Although this study includes three countries to provide a comprehensive investigation of owners' beliefs about and use of telemedicine, the study is subject to several limitations. First, although respondents were given a clear definition of ‘telemedicine’, it is possible that they had different perceptions of what this meant and how it could be used. Second, other factors may impact beliefs about telemedicine, such as the density of veterinary practices in an area and the availability of specialists. We therefore recommend that future studies consider this variable. Finally, as already indicated, the way in which statements were worded may have further influenced the results.

To conclude, our results suggest that dog and cat owners recognise the potential benefits of telemedicine but that uptake of this service is low. This finding raises questions about the current availability of telemedicine but also about whether veterinarians believe that the potential benefits outweigh the risks and challenges and therefore make it available and promote it to their clients.

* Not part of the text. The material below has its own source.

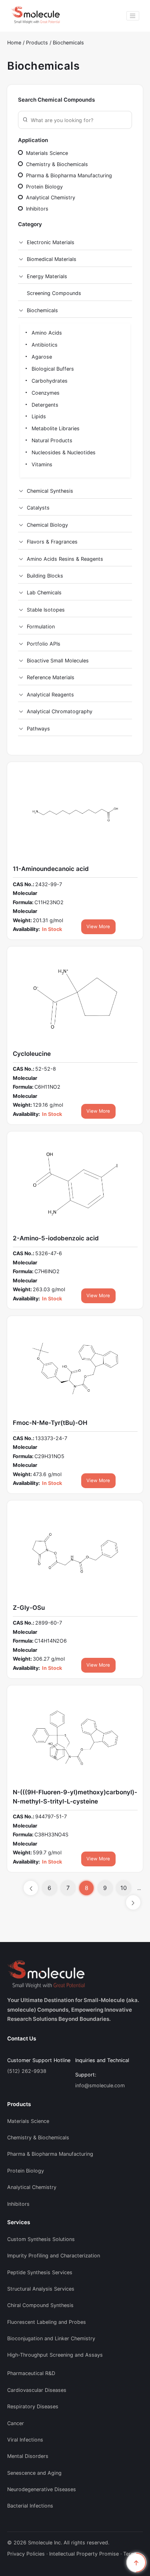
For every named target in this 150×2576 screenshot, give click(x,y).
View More (98, 926)
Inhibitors (36, 209)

Future research should explore these aspects in more detail. For example, further research is needed on the technology and equipment required to optimise the delivery of telemedicine within veterinary practice. Research should also explore the impact on patient care and the clinical scenarios in which the use of telemedicine is most appropriate. In addition, we believe that increasing the use of telemedicine may affect the daily structure and routines of veterinarians' working lives, for example, by facilitating working from home, which merits further investigation.

AUTHOR CONTRIBUTIONS

Conceptualisation: Svenja Springer, Thomas Bøker Lund, Sandra A. Corr and Peter Sandøe. Data curation: Svenja Springer. Formal analysis: Svenja Springer and Thomas Bøker Lund. Funding acquisition: Peter Sandøe. Investigation: Svenja Springer and Thomas Bøker Lund. Methodology: Svenja Springer and Thomas Bøker Lund. Validation: Thomas Bøker Lund. Visualisation: Svenja Springer. Writing original draft: Svenja Springer. Writing review and editing: Peter Sandøe, Thomas Bøker Lund and Sandra A. Corr.

ACKNOWLEDGEMENTS

The authors thank the dog and cat owners who participated in this study. Furthermore, they also thank the owners who improved the quality of the questionnaire by participating in the cognitive interviews and pilot study. The study was supported via the Danish Centre for Companion Animal Welfare, of which Peter Sandøe is a leader. The Centre receives its core funding from the charitable foundation Skibsreder Per Henriksen, R. og Hustrus Fond. The funder had no influence on the design of the study or the interpretation of the presented results.

    CONFLICT OF INTEREST STATEMENT

    The authors declare they have no conflicts of interest.

    ETHICS STATEMENT

    The project was approved by the Research Ethics Committee of Science and Health (Ref: 504-010300/22-5000) at the University of Copenhagen.

    DATA AVAILABILITY STATEMENT

    The data are fully available on request from the corresponding author.